Napa Valley wine heists highlight value of luxury vino
Thieves with a nose for some of the world’s most sought-after wines found what they were looking for twice in 2014 inside two exclusive Wine Country restaurants only blocks apart.
The heists were timed perfectly, when the restaurants were closed for winter remodeling and security alarms were not set. The thieves apparently knew exactly what they wanted, including bottles of Domaine de la Romanée-Conti, or DRC, which can command up to $10,000 a bottle and often are compared to works of art.
A Christmas heist at Yountville’s world-renowned French Laundry, which netted the thieves 76 bottles worth an estimated $300,000, has been called one of the world’s all-time wine burglaries. Eleven months earlier, in a similar break-in, burglars stole thousands of dollars’ worth of wine from Redd, an acclaimed restaurant a half-mile south of The French Laundry on Washington Street.
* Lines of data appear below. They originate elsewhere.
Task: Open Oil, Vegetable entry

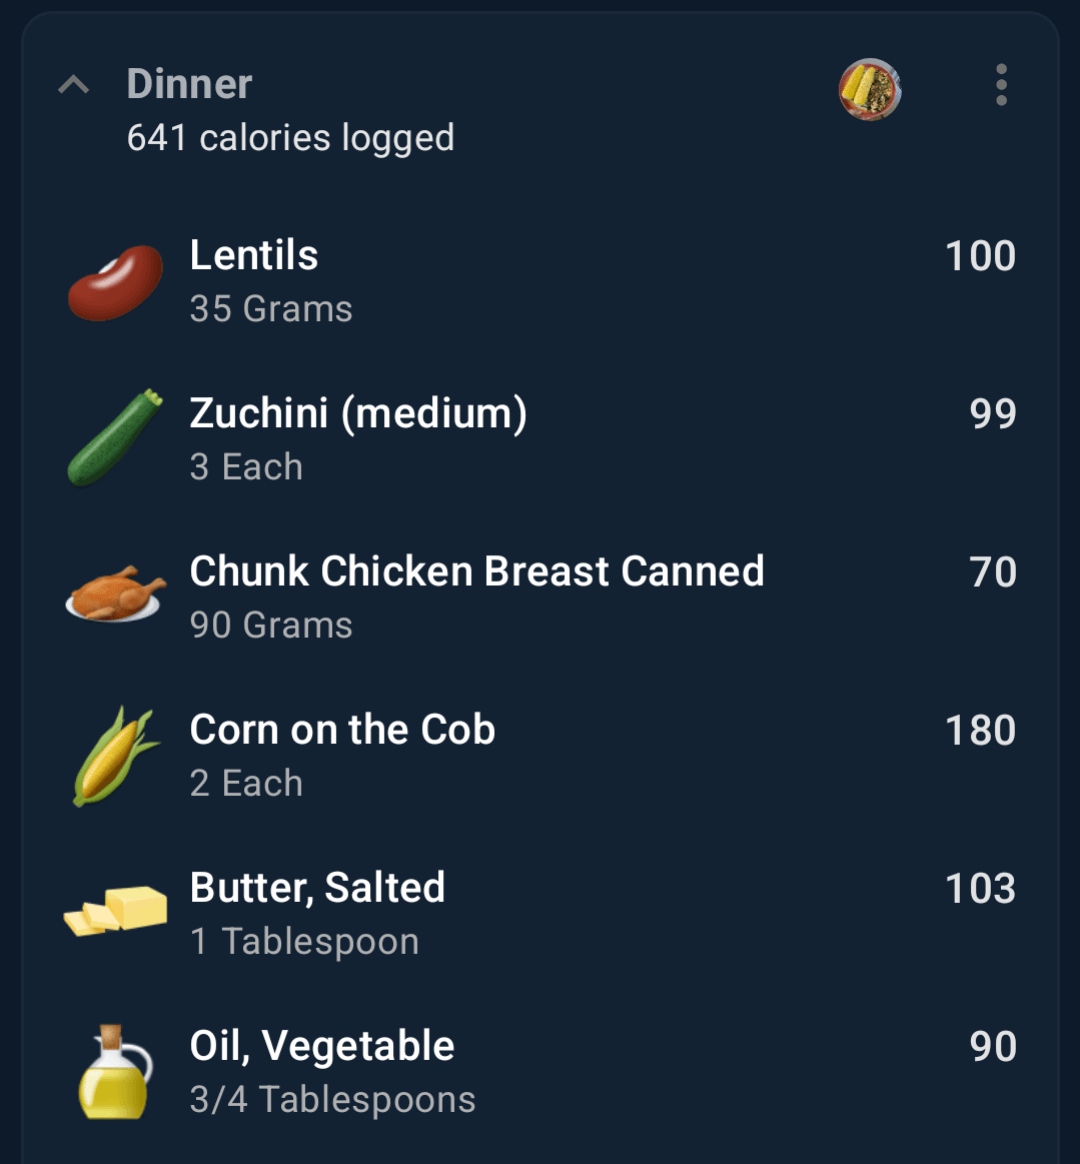Action: coord(540,1072)
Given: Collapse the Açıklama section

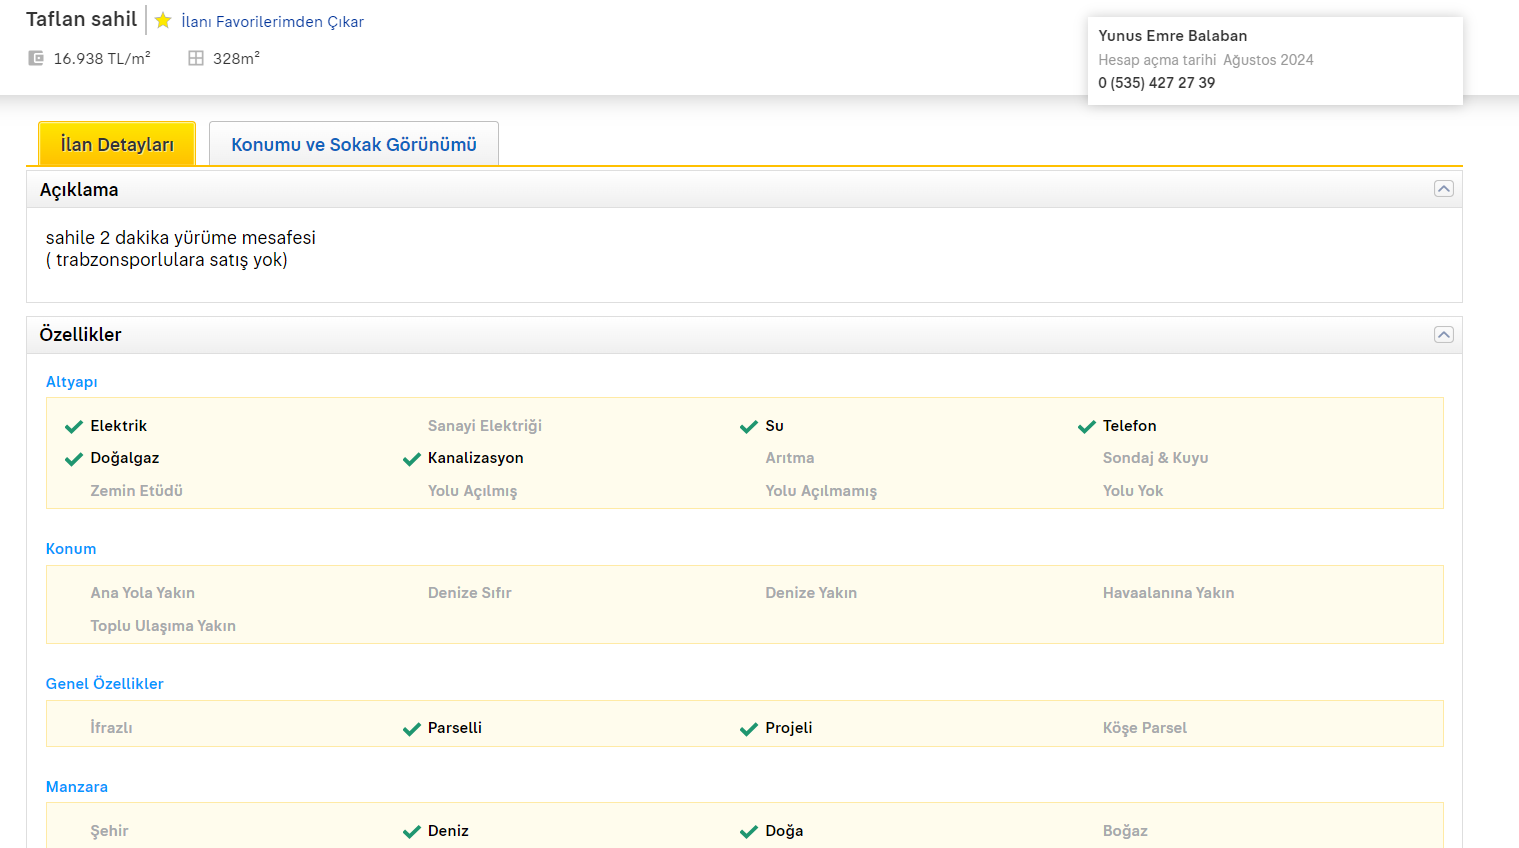Looking at the screenshot, I should [x=1443, y=189].
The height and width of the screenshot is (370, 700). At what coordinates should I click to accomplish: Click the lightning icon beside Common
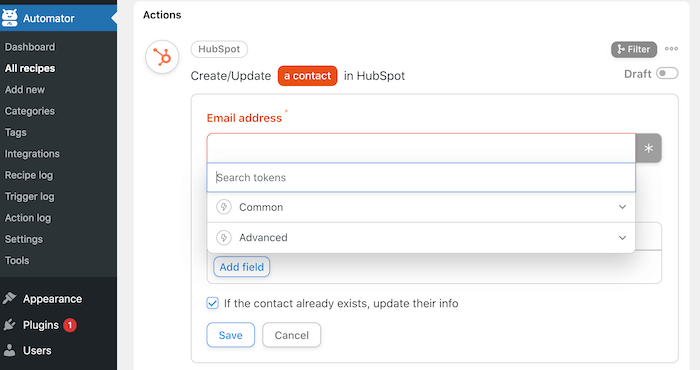click(x=224, y=207)
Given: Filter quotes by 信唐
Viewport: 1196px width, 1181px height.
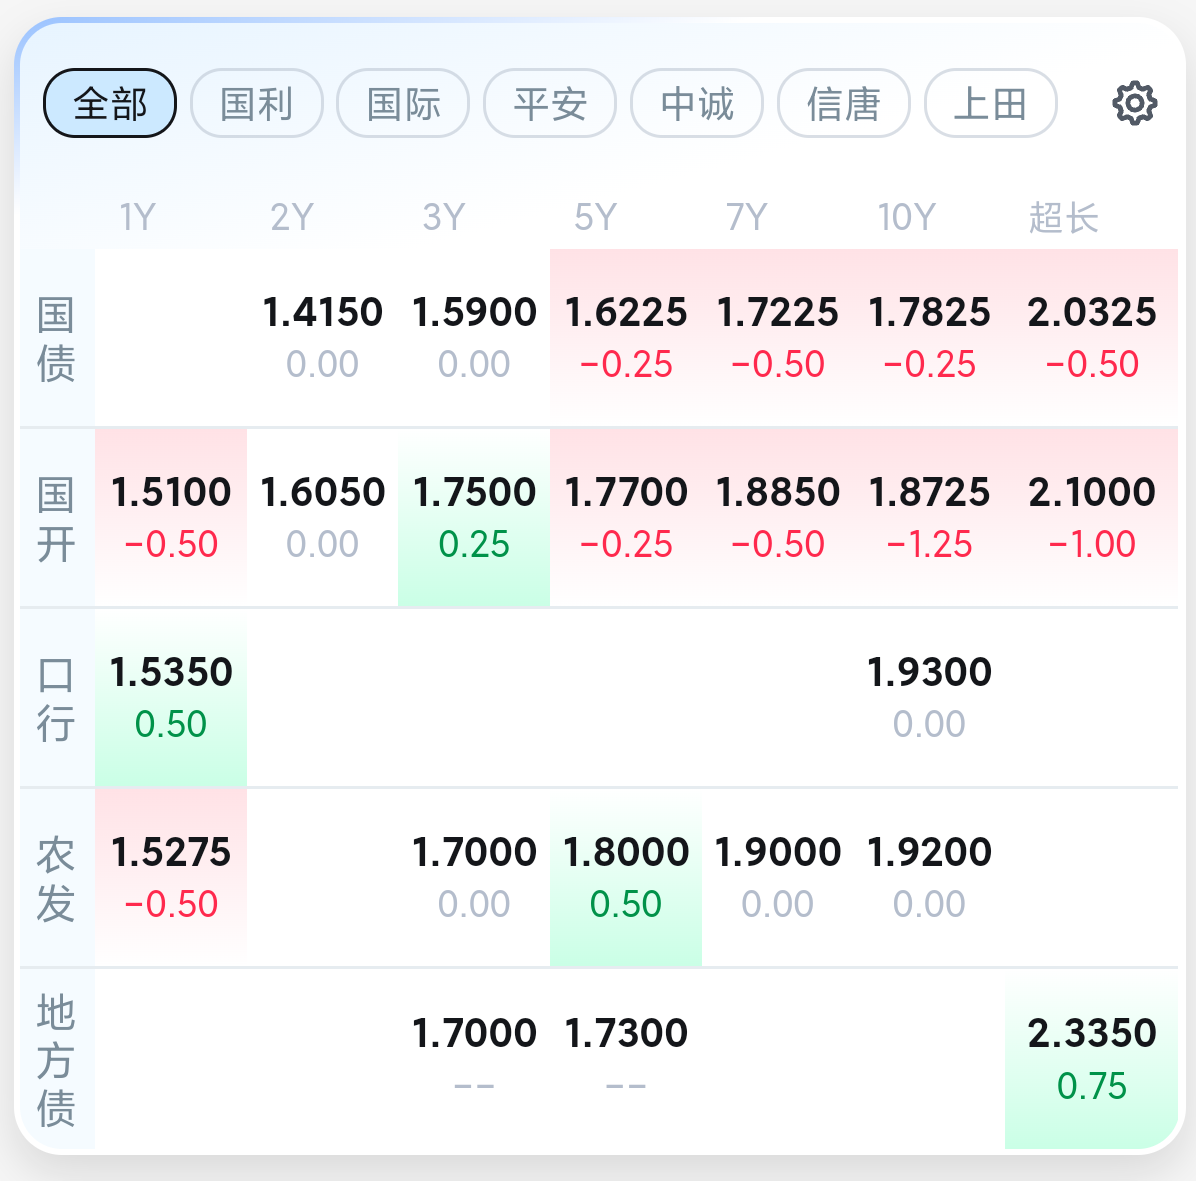Looking at the screenshot, I should coord(844,103).
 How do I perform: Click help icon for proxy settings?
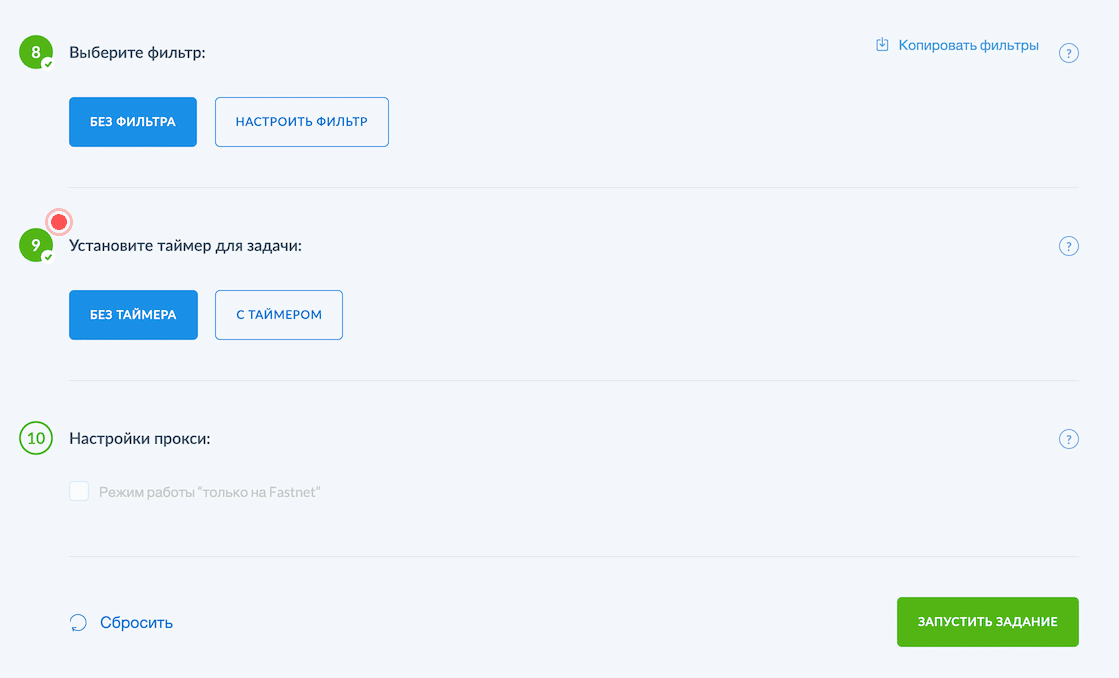coord(1068,439)

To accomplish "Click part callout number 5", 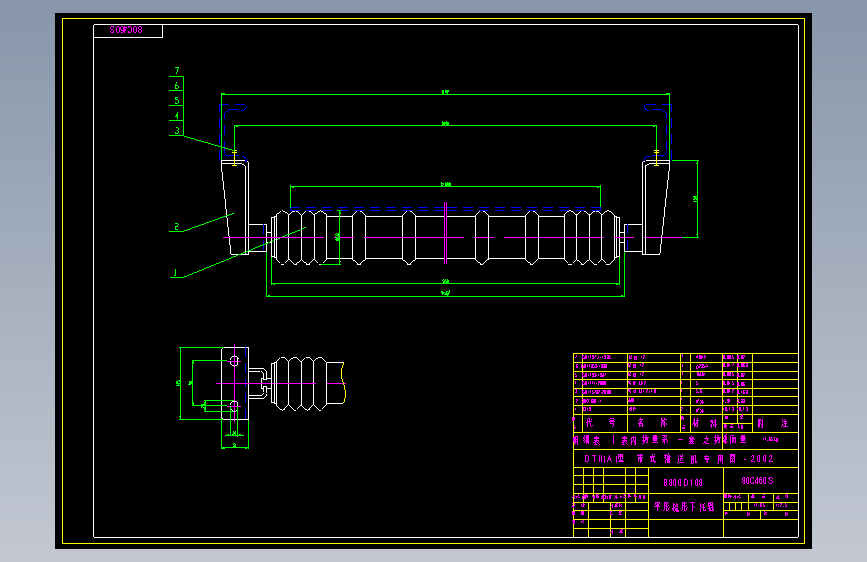I will point(177,101).
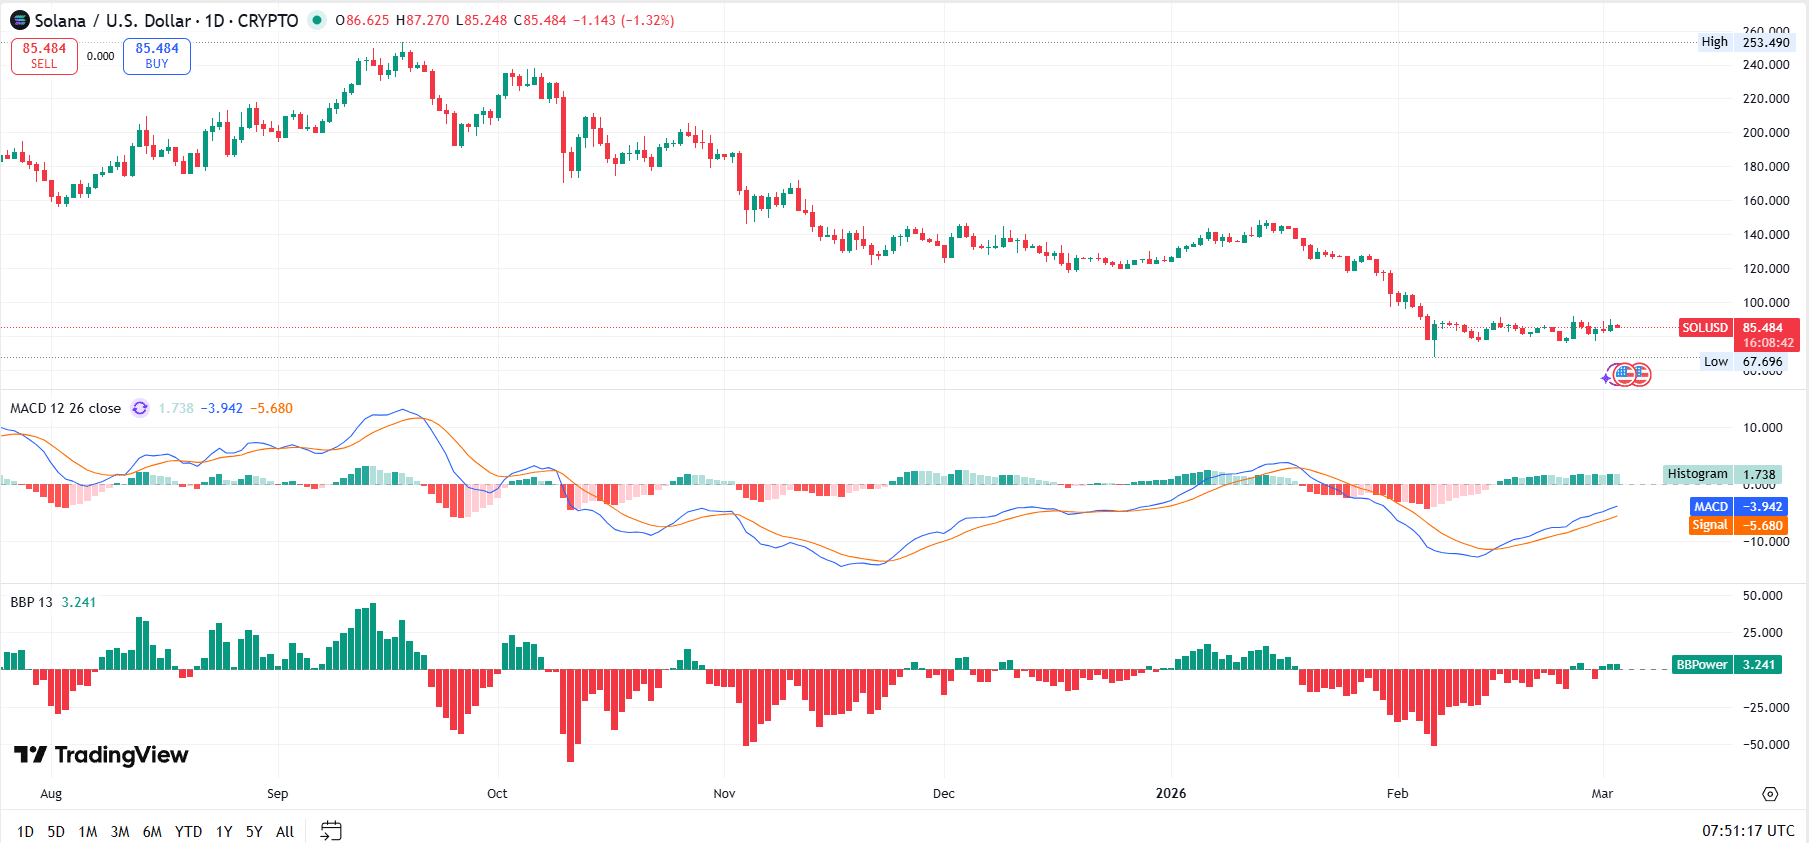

But despite sophisticated tracking technology and international interest in the cases, no arrests have been made, and the stolen wines remain missing.
Whether the work of home-grown burglars or sophisticated crime syndicates, the heists highlight the latest twist on high-end crime. Forget diamonds and Ferraris. What often garners cache in Wine Country is what’s stored in the cellar.
Chris Sawyer, a Petaluma-based sommelier, wine educator and founder of SawyerSomm.com, said recent wine thefts have stirred a “vast awakening” across Wine Country to how vulnerable purveyors and collectors are to similar crimes. The list of potential targets includes not only restaurants, but also hotels, wineries and anyone who collects and stores rare and expensive wines.
“I’ve got a cellar at home that’s vulnerable,” Sawyer said.
There have been a number of thefts of luxury wines across the Bay Area and worldwide in recent years. Tyler Colman, who teaches and writes about wine on his blog, Dr. Vino, listed several high-profile cases, including one in Australia in which thieves used trucks to haul away two shipping containers holding $500,000 of wine, and a fine dining restaurant in Sweden that lost 600 bottles valued at $485,000.
In the French Laundry case, Colman wrote in an email, “One thing is clear: The perpetrators knew what they were looking for. They snatched a little over six cases of wine valued at $300,000.”
The thieves mostly took the French wine but also several bottles from Screaming Eagle, a coveted cult winery in Oakville. The January 2014 heist at Redd netted thieves 24 bottles of high-value wine, including some from Domaine de la Romanée-Conti.
Domaine de la Romanée-Conti “is probably the single most prestigious wine property in the world,” said Jack Daniels, co-founder of Wilson Daniels in St. Helena, the exclusive U.S. importer of DRC wines. The estate’s main vineyard is only 4.5 acres planted in pinot noir grapes and yields no more than about 800 cases of wine annually, he said. As such, worldwide demand for the label far exceeds supply. A single bottle can retail for as much as $10,000 and appreciate in value roughly 20 percent per year in storage, Daniels said.
Some financial analysts advise their wealthy clients to purchase the wine as an investment, to buy and sell it as a commodity. That’s also created a robust black market for the wine.
To help curb counterfeiting and theft, Daniels said owners of the French estate use sophisticated laser and digital technology on corks, capsules and other parts of each individual bottle for identification purposes. Each bottle also has a unique serial number to attest to its authenticity and to assist authorities in cases of theft.
Serial numbers of the bottles snatched from The French Laundry have been provided to investigators and also circulated worldwide through trade publications and auction houses.
But as yet, authorities have no suspects and few leads in the French Laundry case, Napa County Sheriff’s Capt. Doug Pike said this week.
He said the Yountville restaurant thefts were less about sophistication and more about perfect timing. In both cases, the restaurants were closed for remodeling. Locked doors were pried open. Atypically, alarms at both restaurants weren’t armed.
“There was definitely a small window of opportunity. Lots of things kind of lined up. Somebody was able to take advantage of that,” Pike said. “Obviously, one aspect we have to consider is whether or not somebody from inside could be responsible.”
Another possibility, he said, is that the French Laundry and Redd break-ins could be connected.
Sawyer, the Petaluma sommelier, said collectors and purveyors should secure wines the same way they would precious jewelry. He said when he worked at The Lodge in Sonoma, he was one of the few people with a key to the wine cellar, which was near an employee work room and thus under frequent observation.